Instructions to follow → Repeat the entries below exactly, pictures excluded.

Material for this exercise →

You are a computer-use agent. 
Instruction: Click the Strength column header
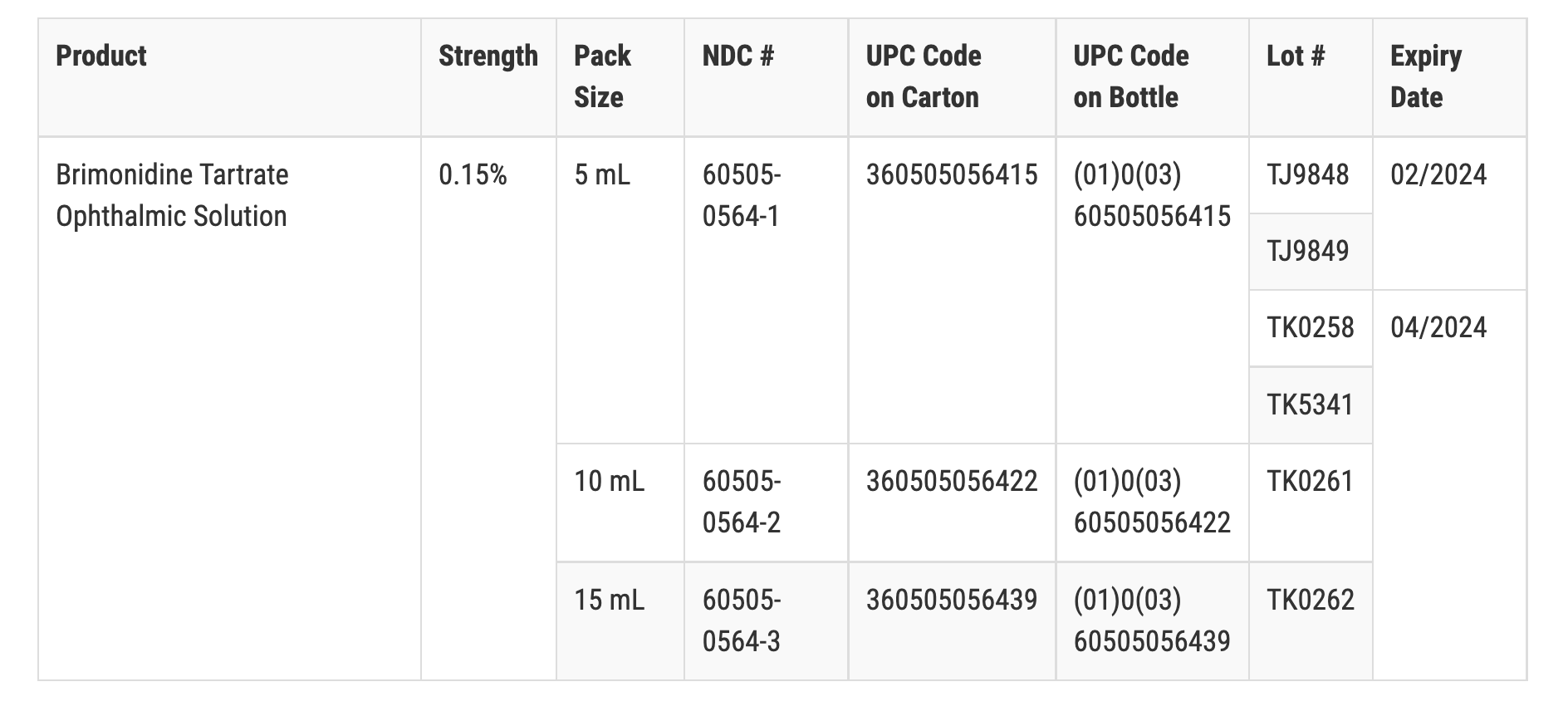coord(488,56)
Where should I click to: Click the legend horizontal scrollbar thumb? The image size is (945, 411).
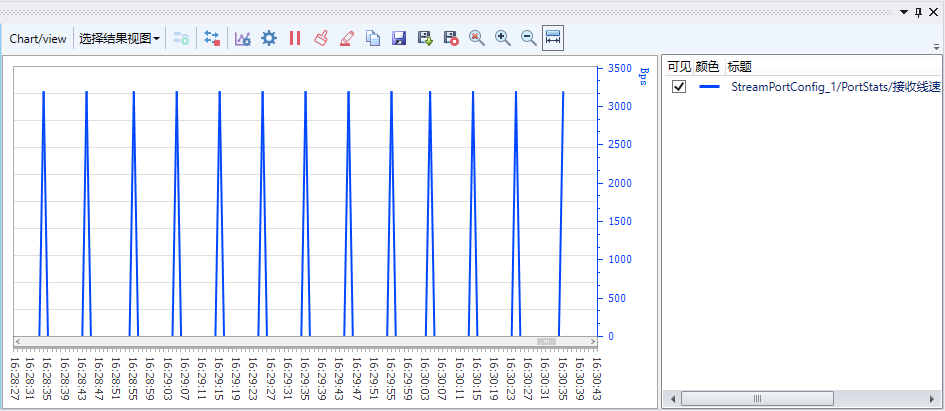[x=757, y=399]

Solution →
You are a computer-use agent. 
Instruction: Click the Strength column header
coord(488,56)
Where should I click to: Click the legend horizontal scrollbar thumb? The image size is (945, 411).
[x=757, y=399]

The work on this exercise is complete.